- Neith Hunter as Kim Levitt in Silent Night, Deadly Night 4: Initiation
- Created by: Brian Yuzna Arthur Gorson S.J. Smith
- Portrayed by: Neith Hunter

In-universe information
- Gender: Female
- Occupation: Editor, journalist
- Family: Hank (boyfriend)
- Nationality: American

= Kim Levitt =

Kim Levitt is a fictional character in the Silent Night, Deadly Night film series. Created by Brian Yuzna, Arthur Gorson, and S.J. Smith, she is an editor for the fictional classified ads paper the L.A. Eye. She is first introduced in the fourth installment in the series, Silent Night, Deadly Night 4: Initiation (1990), as the protagonist of the film who finds herself enmeshed with a cult of witches while investigating the mysterious spontaneous combustion death of a woman.

She is later featured in Silent Night, Deadly Night 5: The Toy Maker in a supporting role as a friend of the protagonist's mother, Sarah Quinn.

==Appearances==
Kim first appears in Silent Night, Deadly Night 4: Initiation, working in Los Angeles, California as an editor and aspiring journalist for the L.A. Eye.
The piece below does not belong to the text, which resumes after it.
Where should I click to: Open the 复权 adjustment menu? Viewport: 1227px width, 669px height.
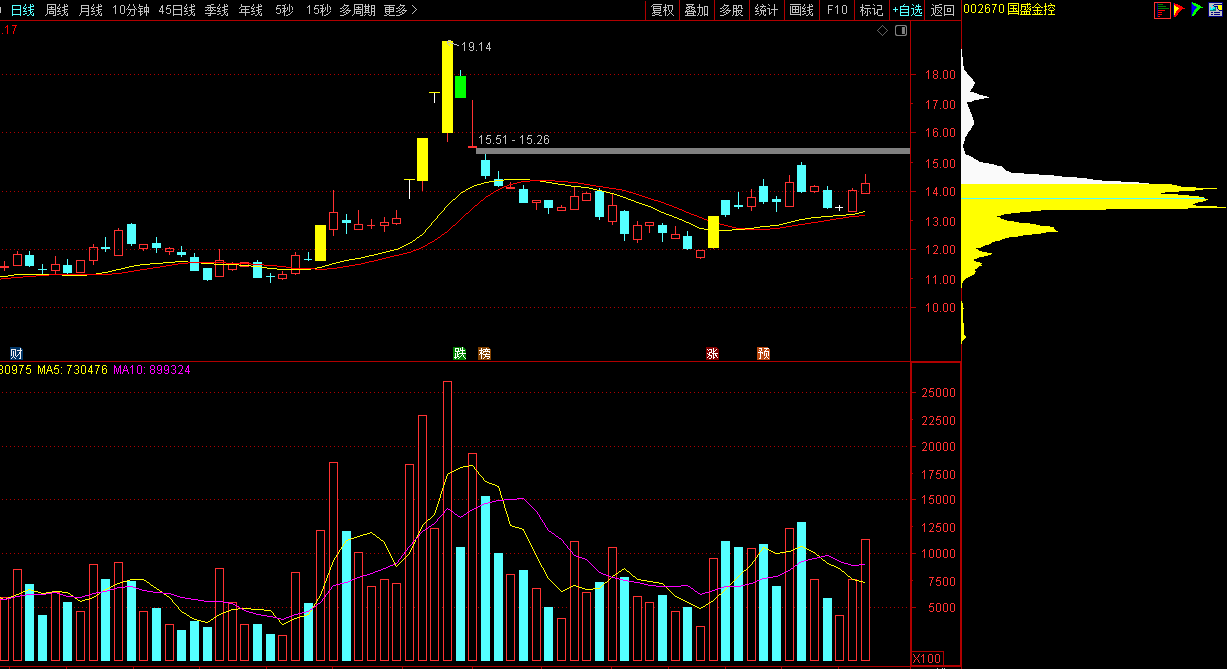click(662, 10)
When she hears of a potential spontaneous combustion death of a woman who leapt from a building rooftop, she begins her own investigative work in spite of her boss Eli's demands. She meets Fima, a book store proprietor in the building where the victim leapt from; Fima gives her a book as a gift, which tells of feminine occultism and worship of Lilith. Meanwhile, Kim begins to notice her apartment has become infested with cockroaches.

After spending Christmas Eve with her boyfriend Hank's antisemitic family, Kim returns home and continues to read the book; she inexplicably becomes violently ill and blacks out, missing an entire day of work. She later attends a picnic of Fima's, where she meets a series of women who are part of an apparent cult. While at Fima's apartment, Kim is drugged and awakens to Fima, the women, and a male transient, Ricky, performing a ritual on her: They paint her body, and insert a giant larvae-like creature inside her vagina, which she then vomits out of her mouth. The larva is cut in half, and its entrails are poured over her head. She awakens in Fima's apartment, fully dressed, and returns home, terrified.

At her apartment, she is comforted by Hank, but Ricky breaks into the apartment and kills Hank with a butcher knife. Kim's co-worker, Janice, arrives at the apartment, and is revealed to be a cult member herself. Ricky takes Kim to a local Chinese meat market next-door to Fima's bookstore, and locks her in the meat cooler there. Inside, Kim experiences bizarre hallucinations and witnesses her hands contorting together, and her legs twisting into a spiral. She loses consciousness again, and awakens to Ricky raping her as the entire cult watches. After the ordeal, Kim returns home and calls a police detective to her apartment, but they find no trace of Hank's body.

When confronted by Ricky, Kim agrees to acquiesce to the cult's wishes, which entail an initiation ritual in which a human sacrifice must take place; they ask her to kidnap Hank's younger brother, Lonnie, to be sacrificed. Kim and Ricky arrive at Hank's parents' house, where Ricky kills Hank's mother and strangles his father to death with Christmas lights before setting the house on fire. They bring the teenaged Lonnie to the rooftop above Fima's store, where the cult has gathered, but instead of stabbing Lonnie, Kim attacks Fima, stabbing the knife into her stomach. Kim's hands again begin to contort and fuse together, and she uses them to impale Fima's wound in her stomach, killing her; Fima then lights on fire, and leaps from the building's rooftop to her death. The cult flees, and Kim and Lonnie escape to safety.

In Silent Night, Deadly Night 5: The Toy Maker, Kim appears as the friend of Sarah, the child protagonist's mother. Kim visits Sarah at her home, bringing Lonnie with her, who she has now adopted. Lonnie is hospitalized after using a pair of roller skates given to him as a gift that contain rockets in them, causing him to lose control.

==Reception==
Contemporary critics have read the character of Kim as comparable to that of the titular character in Rosemary's Baby (1968). Treated unequally in her workplace by her male co-workers (particularly her chauvinist boss, Eli), she has been read as a feminist character; yet she triumphs over evil by refusing to commit the sacrifice of a male (Lonnie) as an initiation into the witches' cult.